Vielen Dank, Kollege Decker. – Das Wort hat Frau Abg. Karin Müller (Kassel), BÜNDNIS 90/DIE GRÜNEN.

Herr Präsident, meine Damen und Herren! Auch wir freuen uns natürlich, wenn heute Busfahrerinnen und Busfahrer hier sind, den Hessischen Landtag besuchen und der Debatte zuhören. Herzlich willkommen natürlich auch von uns.

(Beifall bei dem BÜNDNIS 90/DIE GRÜNEN und der Abg. Janine Wissler (DIE LINKE))

Wir können natürlich auch den ersten Teil Ihrer Aktuellen Stunde unterstützen. Die Busfahrerinnen und Busfahrer haben unsere uneingeschränkte Wertschätzung verdient. Sie haben einen verantwortungsvollen Job. Sie sind verantwortlich für die Menschen, die sie transportieren. Aber sie werden auch verantwortlich gemacht für Verspätungen, die sie oft nicht zu verschulden haben. Sie werden angepöbelt. Das halten sie alles aus. Sie zeigen den Menschen den Weg, und an ihnen liegt es auch oft, ob Menschen den ÖPNV nutzen oder nicht, denn der erste Eindruck ist oft der, der sagt: Hier fühle ich mich gut aufgehoben und komme sicher ans Ziel.

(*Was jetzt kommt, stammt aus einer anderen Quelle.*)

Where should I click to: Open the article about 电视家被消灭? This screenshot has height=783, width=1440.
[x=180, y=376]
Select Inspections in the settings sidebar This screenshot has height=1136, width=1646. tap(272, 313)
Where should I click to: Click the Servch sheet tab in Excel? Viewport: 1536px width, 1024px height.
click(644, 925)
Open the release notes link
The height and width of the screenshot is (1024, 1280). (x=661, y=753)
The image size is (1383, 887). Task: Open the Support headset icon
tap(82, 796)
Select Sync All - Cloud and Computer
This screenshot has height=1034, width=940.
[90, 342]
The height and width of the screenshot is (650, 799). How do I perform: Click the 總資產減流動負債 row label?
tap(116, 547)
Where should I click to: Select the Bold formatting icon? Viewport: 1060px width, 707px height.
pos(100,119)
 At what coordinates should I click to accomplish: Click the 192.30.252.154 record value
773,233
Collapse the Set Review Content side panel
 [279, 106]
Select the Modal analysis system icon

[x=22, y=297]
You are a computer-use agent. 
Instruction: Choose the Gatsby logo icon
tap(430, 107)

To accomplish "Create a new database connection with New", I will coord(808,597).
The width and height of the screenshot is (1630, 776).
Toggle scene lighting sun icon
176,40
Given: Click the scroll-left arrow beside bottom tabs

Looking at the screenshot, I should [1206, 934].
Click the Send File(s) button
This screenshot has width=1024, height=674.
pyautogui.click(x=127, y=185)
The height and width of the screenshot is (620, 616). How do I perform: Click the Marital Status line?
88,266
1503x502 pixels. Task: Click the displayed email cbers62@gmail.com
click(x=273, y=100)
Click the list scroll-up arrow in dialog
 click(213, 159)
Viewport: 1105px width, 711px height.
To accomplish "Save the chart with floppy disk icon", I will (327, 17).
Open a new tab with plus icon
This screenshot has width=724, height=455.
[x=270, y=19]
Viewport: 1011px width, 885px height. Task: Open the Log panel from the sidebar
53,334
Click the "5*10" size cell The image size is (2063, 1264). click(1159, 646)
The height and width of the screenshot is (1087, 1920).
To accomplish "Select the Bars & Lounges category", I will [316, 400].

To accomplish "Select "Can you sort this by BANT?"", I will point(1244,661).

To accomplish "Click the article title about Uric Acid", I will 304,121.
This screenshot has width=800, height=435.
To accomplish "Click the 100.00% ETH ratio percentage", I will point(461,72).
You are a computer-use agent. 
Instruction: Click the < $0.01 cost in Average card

(Manfred Pentz (CDU) und Hermann Schaus (DIE LINKE): Ja!)

Also, unsere Wertschätzung gilt den Busfahrerinnen und Busfahrern.

(Beifall bei dem BÜNDNIS 90/DIE GRÜNEN so- wie bei Abgeordneten der CDU, der SPD, der LIN- KEN und der FDP)

Den zweiten Teil allerdings, ob wir den Kommunen vorschreiben sollen, ob sie ihre Verkehrsverträge ausschreiben oder nicht, können wir natürlich so nicht unterstützen: Zum einen gibt es die kommunale Selbstverwaltung. Die Kommunen entscheiden selbst, ob sie direkt vergeben oder ausschreiben. Das Zweite ist die Tarifautonomie. Die Gewerkschaften verhandeln die Tarife, und bis jetzt haben sie das immer gut gemacht. Wenn Sie jetzt sagen – darüber könnte man sicher lange diskutieren –, die Wertschätzung misst sich an dem monetären Ausgleich

(Zurufe von der LINKEN: Auch!)

auch –, ist das aus meiner Sicht ein Stück weit ein Angriff auf die Gewerkschaften: dass sie bisher schlecht verhandelt hätten. So sehe ich das jetzt auch nicht.

Zum Thema „hessischer Weg“: Die Verordnung 1370/2007 wurde ja schon erwähnt. In der 1370 steht, dass ein sicherer, effizienter und hochwertiger Personennahverkehr durch regulierten Wettbewerb entstehen soll. Das Ziel ist attraktiver Nahverkehr zu niedrigen Kosten. Das ist die Vorgabe, auf der ausgeschrieben wurde, und die Entscheidung, ob direkt vergeben wird, treffen die Kommunen. Ich denke, das sollten wir auch so lassen, wie es ist.

Faire Bezahlung – ja. Da wünsche ich auch den Schlichterinnen und Schlichtern viel Erfolg.

(Beifall bei dem BÜNDNIS 90/DIE GRÜNEN und der Abg. Judith Lannert (CDU))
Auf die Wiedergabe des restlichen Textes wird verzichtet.